[Data on locating visible targets]
■ ■ ■ ■ ■ ■ ■
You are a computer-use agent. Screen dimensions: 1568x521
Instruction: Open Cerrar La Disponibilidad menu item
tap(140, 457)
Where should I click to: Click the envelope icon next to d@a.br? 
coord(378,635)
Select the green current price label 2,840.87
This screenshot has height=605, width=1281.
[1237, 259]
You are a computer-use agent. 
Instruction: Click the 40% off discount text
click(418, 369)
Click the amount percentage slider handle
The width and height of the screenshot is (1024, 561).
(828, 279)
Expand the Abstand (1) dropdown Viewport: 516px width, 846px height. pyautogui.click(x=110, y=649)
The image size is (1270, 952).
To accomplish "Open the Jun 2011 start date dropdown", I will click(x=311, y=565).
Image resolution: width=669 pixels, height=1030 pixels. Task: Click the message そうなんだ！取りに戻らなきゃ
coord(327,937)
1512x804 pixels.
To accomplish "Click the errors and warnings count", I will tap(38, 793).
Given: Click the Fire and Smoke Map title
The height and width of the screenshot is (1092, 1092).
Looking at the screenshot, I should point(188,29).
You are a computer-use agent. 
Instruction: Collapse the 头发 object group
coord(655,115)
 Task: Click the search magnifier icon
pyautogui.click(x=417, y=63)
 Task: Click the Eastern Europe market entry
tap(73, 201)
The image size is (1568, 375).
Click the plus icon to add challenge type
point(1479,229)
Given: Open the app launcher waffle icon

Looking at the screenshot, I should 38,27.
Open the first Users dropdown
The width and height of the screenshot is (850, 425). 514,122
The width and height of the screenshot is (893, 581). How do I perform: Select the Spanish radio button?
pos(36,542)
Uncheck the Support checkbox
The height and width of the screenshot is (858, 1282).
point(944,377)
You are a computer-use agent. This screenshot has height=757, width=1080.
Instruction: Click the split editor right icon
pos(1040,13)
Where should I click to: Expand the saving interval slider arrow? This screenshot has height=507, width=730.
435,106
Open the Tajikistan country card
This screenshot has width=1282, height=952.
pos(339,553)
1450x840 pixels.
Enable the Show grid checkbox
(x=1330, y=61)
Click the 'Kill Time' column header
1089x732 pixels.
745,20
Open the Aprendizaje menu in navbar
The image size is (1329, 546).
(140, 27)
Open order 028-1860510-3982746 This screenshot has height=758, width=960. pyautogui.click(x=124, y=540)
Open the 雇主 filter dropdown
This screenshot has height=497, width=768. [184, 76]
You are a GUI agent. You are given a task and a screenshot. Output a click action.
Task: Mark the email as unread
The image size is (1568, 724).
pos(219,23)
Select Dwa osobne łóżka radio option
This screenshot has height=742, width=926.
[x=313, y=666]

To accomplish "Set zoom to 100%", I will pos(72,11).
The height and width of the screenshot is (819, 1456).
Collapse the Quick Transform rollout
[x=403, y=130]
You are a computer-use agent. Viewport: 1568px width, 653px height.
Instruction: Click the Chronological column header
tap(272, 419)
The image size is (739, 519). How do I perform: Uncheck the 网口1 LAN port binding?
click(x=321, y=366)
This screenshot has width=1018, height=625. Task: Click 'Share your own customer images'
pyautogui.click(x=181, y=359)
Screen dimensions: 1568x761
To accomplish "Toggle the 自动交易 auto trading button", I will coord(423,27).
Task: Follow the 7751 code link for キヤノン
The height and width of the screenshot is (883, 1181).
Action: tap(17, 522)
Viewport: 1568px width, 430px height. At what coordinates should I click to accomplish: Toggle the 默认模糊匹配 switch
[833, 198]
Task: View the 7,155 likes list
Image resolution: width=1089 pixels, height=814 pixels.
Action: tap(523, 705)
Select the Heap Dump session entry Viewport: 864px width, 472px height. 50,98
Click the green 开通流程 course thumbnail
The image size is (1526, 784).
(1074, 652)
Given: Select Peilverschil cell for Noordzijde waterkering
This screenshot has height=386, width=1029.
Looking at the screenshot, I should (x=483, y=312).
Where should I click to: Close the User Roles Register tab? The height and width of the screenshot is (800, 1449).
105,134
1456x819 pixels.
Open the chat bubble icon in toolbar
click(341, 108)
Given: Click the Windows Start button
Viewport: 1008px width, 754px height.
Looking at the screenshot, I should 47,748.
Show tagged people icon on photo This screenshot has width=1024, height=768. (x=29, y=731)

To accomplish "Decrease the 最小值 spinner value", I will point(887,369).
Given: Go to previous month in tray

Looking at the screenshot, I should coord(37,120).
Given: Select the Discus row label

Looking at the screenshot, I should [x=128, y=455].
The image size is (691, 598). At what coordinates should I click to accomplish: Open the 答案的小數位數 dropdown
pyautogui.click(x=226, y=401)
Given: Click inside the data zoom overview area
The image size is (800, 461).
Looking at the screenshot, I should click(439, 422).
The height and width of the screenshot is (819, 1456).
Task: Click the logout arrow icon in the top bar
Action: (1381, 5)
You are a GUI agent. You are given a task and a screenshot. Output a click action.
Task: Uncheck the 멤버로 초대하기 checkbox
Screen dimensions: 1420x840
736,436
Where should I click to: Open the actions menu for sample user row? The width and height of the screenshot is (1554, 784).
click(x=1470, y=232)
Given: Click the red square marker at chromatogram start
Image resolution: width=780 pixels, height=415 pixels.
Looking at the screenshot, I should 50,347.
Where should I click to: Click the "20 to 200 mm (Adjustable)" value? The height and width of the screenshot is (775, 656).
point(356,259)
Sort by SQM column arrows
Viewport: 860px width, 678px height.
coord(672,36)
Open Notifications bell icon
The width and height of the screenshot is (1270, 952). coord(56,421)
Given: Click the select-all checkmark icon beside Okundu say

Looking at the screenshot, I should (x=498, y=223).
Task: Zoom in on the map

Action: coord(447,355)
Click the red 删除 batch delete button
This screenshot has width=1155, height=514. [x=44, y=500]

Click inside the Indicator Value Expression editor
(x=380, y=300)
■ ■ ■ ■ ■ ■ ■
DIRECTIVE: Copy out the data from the line with "Task: View the 7,155 likes list" to the line with "(1074, 652)", both ends included. Scale each coordinate in the answers by 1.8 and round it to a whole number, with halves rounding up, and keep every other line unchanged.

SOLUTION FOR THIS PROBLEM:
Task: View the 7,155 likes list
Image resolution: width=1089 pixels, height=814 pixels.
Action: tap(941, 1269)
Select the Heap Dump session entry Viewport: 864px width, 472px height. 90,176
Click the green 开通流程 course thumbnail
The image size is (1526, 784).
(1933, 1174)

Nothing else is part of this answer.